● Work instruction
Transcribe the stretch of entries below from the line with "For every named target in this 585×2576" through the line with "Terms and Conditions (944, 2344)", exactly and with both ends included; leave out all other lines.

====== Exercise inputs

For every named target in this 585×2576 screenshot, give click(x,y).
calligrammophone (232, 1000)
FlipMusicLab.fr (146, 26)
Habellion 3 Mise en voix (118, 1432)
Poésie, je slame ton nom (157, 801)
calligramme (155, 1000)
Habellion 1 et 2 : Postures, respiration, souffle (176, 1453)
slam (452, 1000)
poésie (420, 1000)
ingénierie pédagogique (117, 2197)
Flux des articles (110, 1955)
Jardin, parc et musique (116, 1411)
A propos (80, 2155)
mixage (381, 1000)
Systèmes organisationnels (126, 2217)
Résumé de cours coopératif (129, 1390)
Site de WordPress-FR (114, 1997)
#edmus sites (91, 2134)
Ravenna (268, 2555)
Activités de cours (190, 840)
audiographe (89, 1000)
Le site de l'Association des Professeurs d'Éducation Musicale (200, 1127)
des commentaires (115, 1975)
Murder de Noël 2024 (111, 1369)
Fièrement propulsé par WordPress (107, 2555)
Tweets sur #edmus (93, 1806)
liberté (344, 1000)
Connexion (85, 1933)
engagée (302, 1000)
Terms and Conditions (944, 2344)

============
====== Exercise inputs

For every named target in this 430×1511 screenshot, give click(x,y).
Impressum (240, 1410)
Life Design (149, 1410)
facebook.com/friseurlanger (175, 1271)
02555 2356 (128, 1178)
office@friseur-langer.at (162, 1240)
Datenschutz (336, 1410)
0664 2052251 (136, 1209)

============
====== Exercise inputs

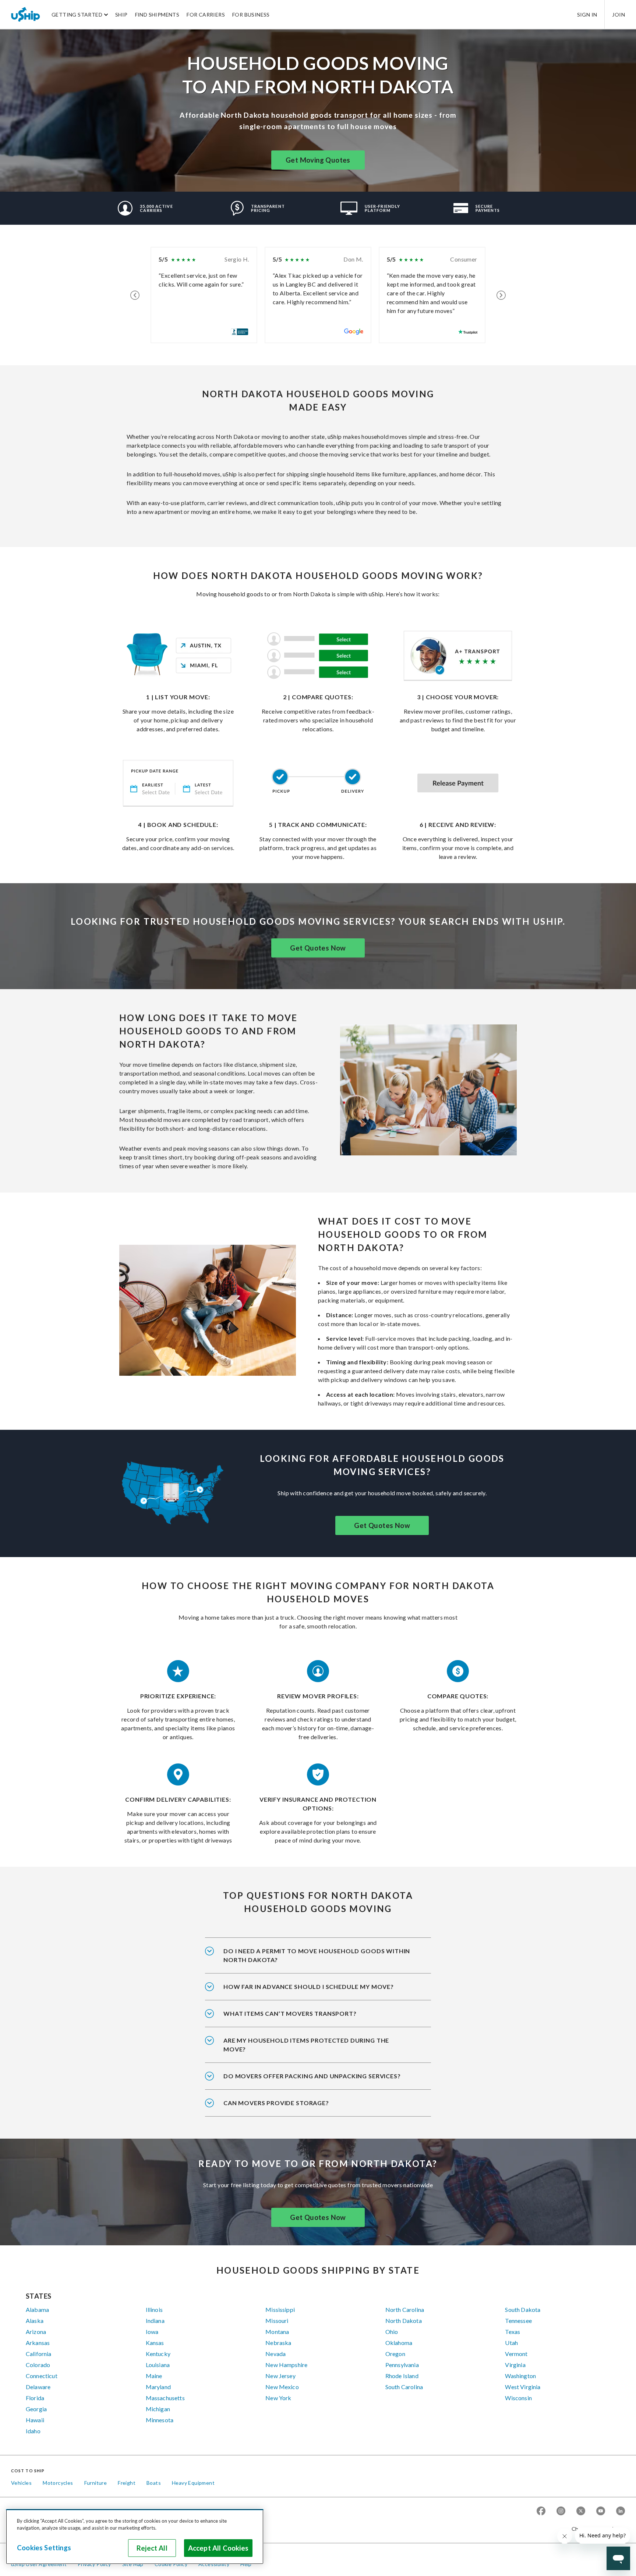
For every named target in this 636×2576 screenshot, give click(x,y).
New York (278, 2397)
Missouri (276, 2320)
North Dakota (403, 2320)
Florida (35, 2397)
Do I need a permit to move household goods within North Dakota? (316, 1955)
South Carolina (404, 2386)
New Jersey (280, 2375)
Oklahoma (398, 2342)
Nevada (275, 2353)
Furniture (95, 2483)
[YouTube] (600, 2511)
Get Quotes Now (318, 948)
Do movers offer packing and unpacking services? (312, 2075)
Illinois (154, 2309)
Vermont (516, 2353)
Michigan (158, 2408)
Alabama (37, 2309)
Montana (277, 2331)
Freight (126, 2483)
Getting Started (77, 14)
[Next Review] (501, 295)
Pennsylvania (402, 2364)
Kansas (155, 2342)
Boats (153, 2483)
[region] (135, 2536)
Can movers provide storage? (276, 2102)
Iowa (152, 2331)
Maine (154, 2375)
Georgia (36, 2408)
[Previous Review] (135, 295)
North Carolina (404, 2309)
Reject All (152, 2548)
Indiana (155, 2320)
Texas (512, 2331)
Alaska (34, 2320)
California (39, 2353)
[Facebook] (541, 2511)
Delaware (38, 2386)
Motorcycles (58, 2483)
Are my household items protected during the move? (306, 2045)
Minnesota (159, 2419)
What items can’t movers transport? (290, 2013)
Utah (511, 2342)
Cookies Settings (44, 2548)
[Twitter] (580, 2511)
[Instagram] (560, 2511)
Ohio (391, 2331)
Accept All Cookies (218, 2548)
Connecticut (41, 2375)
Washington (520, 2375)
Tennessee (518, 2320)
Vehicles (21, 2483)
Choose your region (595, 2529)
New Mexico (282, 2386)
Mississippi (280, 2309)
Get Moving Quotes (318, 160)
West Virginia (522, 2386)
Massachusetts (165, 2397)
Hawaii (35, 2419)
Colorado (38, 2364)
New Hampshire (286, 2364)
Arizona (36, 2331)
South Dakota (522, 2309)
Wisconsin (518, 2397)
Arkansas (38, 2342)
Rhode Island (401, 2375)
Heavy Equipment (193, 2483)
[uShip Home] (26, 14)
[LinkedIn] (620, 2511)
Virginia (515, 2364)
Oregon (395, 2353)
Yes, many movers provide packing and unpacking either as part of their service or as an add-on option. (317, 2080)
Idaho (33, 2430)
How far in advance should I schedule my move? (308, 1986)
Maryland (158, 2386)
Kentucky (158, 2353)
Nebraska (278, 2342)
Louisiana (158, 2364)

============

● Answer section
For every named target in this 585×2576 screenshot, give click(x,y).
calligrammophone (232, 1000)
FlipMusicLab.fr (146, 26)
Habellion 3 Mise en voix (118, 1432)
Poésie, je slame ton nom (157, 801)
calligramme (155, 1000)
Habellion 1 et 2 : Postures, respiration, souffle (176, 1453)
slam (452, 1000)
poésie (420, 1000)
ingénierie pédagogique (117, 2197)
Flux des articles (110, 1955)
Jardin, parc et musique (116, 1411)
A propos (80, 2155)
mixage (381, 1000)
Systèmes organisationnels (126, 2217)
Résumé de cours coopératif (129, 1390)
Site de WordPress-FR (114, 1997)
#edmus sites (91, 2134)
Ravenna (268, 2555)
Activités de cours (190, 840)
audiographe (89, 1000)
Le site de l'Association des Professeurs d'Éducation Musicale (200, 1127)
des commentaires (115, 1975)
Murder de Noël 2024 (111, 1369)
Fièrement propulsé par WordPress (107, 2555)
Tweets sur #edmus (93, 1806)
liberté (344, 1000)
Connexion (85, 1933)
engagée (302, 1000)
Terms and Conditions (944, 2344)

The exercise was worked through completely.